Una noche de invierno, el programa anunciaba que el compositor Juan Sebastián Bach interpretaría una obra nueva escrita por él. Llegó a la iglesia pensando que estaría repleta, pero se enteró de que no había ido nadie. Sin dudar un instante, Bach les dijo a sus músicos que harían la presentación tal como habían planeado. Todos se ubicaron en sus lugares, Bach tomó la batuta y, de inmediato, la magnífica música llenó todo el edificio.
Esta historia me hizo reflexionar: ¿escribiría yo si Dios fuera mi único público? ¿En qué cambiarían mis escritos?

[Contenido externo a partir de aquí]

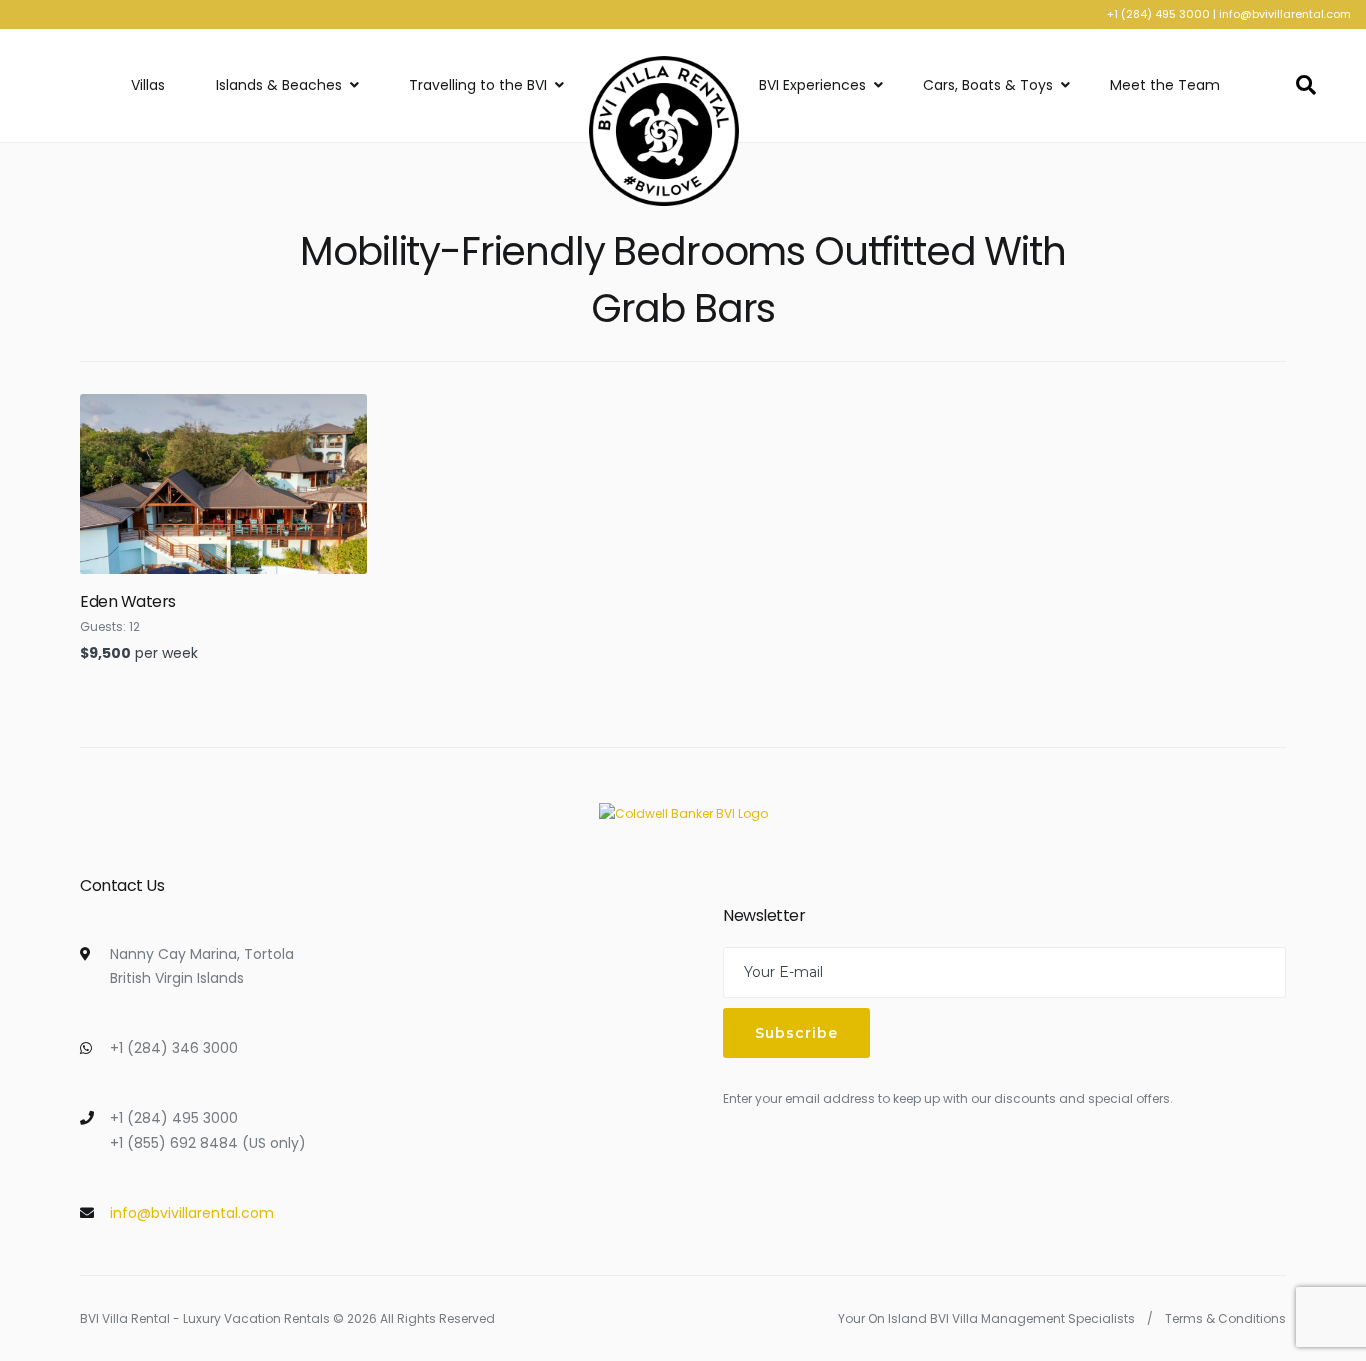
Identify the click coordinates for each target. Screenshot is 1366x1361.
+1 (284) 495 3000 (1158, 14)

A menudo, a los nuevos escritores se les aconseja que visualicen una persona a la cual están escribiéndole, para mantenerse enfocados. Yo lo hago cuando escribo devocionales: trato de mantener en mente a los lectores porque deseo expresar algo que ellos quieran leer y que los ayude en su travesía espiritual.
Dudo que David, el «escritor de devocionales» cuyos salmos leemos en busca de consuelo y aliento, tuviera en mente a los «lectores». Al único al que apuntaba era a Dios.
Ya sea que nuestras «justicias», mencionadas en Mateo 6, sean obras de arte o acciones serviciales, debemos mantenernos enfocados en que son algo entre nosotros y Dios. No importa si los demás las ven o no. Él es nuestro público.